What happened? After the poor harvest of 1622, writes Bradford, “they began to think how they might raise as much corn as they could, and obtain a better crop.” They began to question their form of economic organization.

This had required that “all profits & benefits that are got by trade, traffic, trucking, working, fishing, or any other means” were to be placed in the common stock of the colony, and that, “all such persons as are of this colony, are to have their meat, drink, apparel, and all provisions out of the common stock.” A person was to put into the common stock all he could, and take only what he needed.

This “from each according to his ability, to each according to his need” was an early form of socialism, and it is why the Pilgrims were starving. Bradford writes that “young men that were most able and fit for labor and service” complained about being forced to “spend their time and strength to work for other men’s wives and children.” Also, “the strong, or man of parts, had no more in division of victuals and clothes, than he that was weak.” So the young and strong refused to work and the total amount of food produced was never adequate.
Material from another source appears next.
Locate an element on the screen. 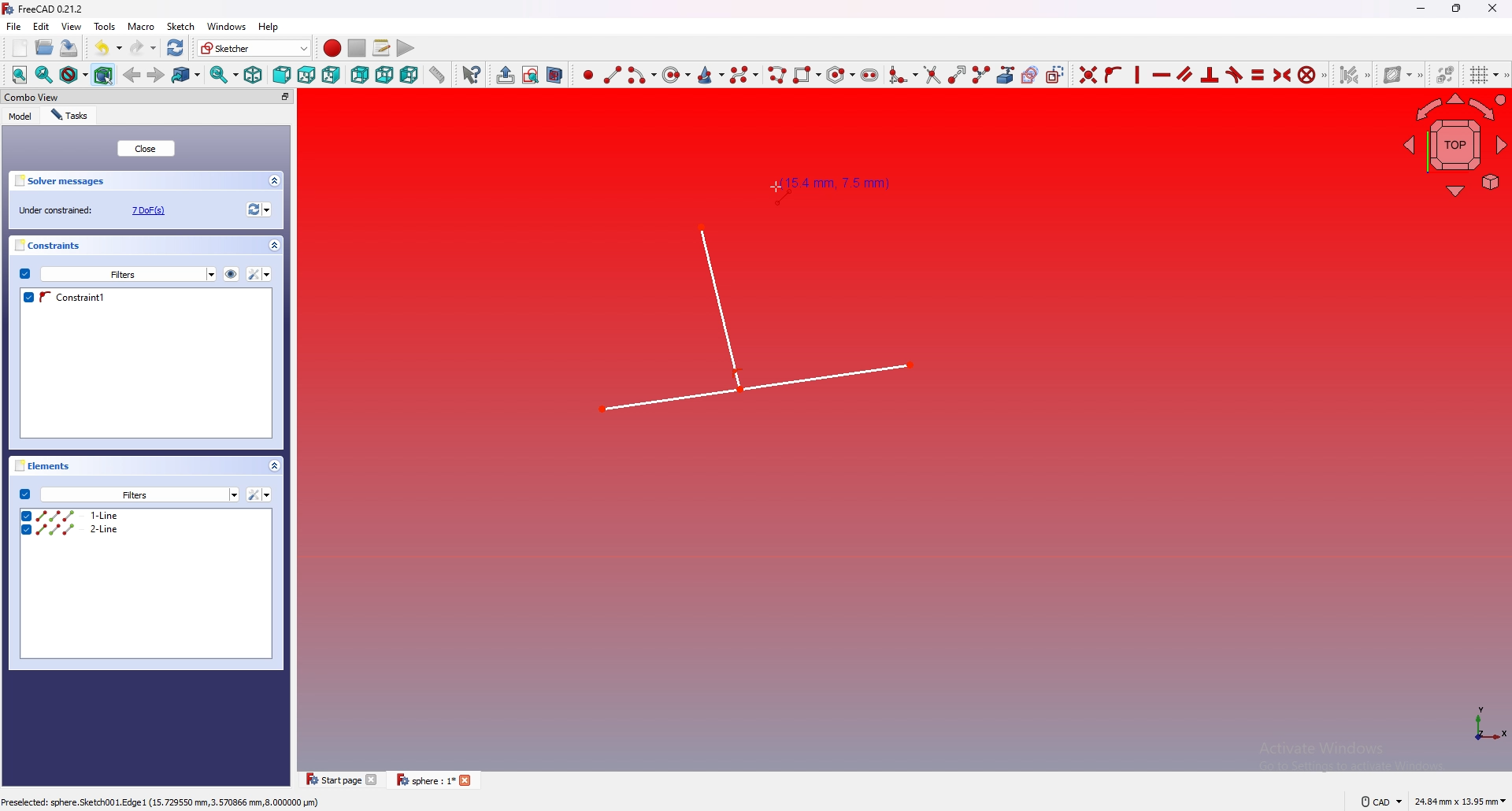 The image size is (1512, 811). Help is located at coordinates (269, 26).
To rectify this situation, in 1623 Bradford abolished socialism. He gave each household a parcel of land and told them they could keep what they produced, or trade it away as they saw fit. In other words, he replaced socialism with a free market, and that was the end of the famines.

Many early groups of colonists set up socialist states, all with the same terrible results. At Jamestown, established in 1607, out of every shipload of settlers that arrived, less than half would survive their first twelve months in America. Most of the work was being done by only one-fifth of the men, the other four-fifths choosing to be parasites. In the winter of 1609–10, called “The Starving Time,” the population fell from five-hundred to sixty. Then the Jamestown colony was converted to a free market, and the results were every bit as dramatic as those at Plymouth. In 1614 Colony Secretary Ralph Hamor wrote that after the switch there was “plenty of food, which every man by his own industry may easily and doth procure.” He said that when the socialist system had prevailed, “we reaped not so much corn from the labors of thirty men as three men have done for themselves now.”

Before these free markets were established, the colonists had nothing for which to be thankful. They were in the same situation as Ethiopians are today, and for the same reasons. But after free markets were established, the resulting abundance was so dramatic that annual Thanksgiving celebrations became common throughout the colonies, and in 1863 Thanksgiving became a national holiday.

Thus, the real meaning of Thanksgiving, deleted from the official story, is: Socialism does not work; the one and only source of abundance is free markets, and we thank God we live in a country where we can have them.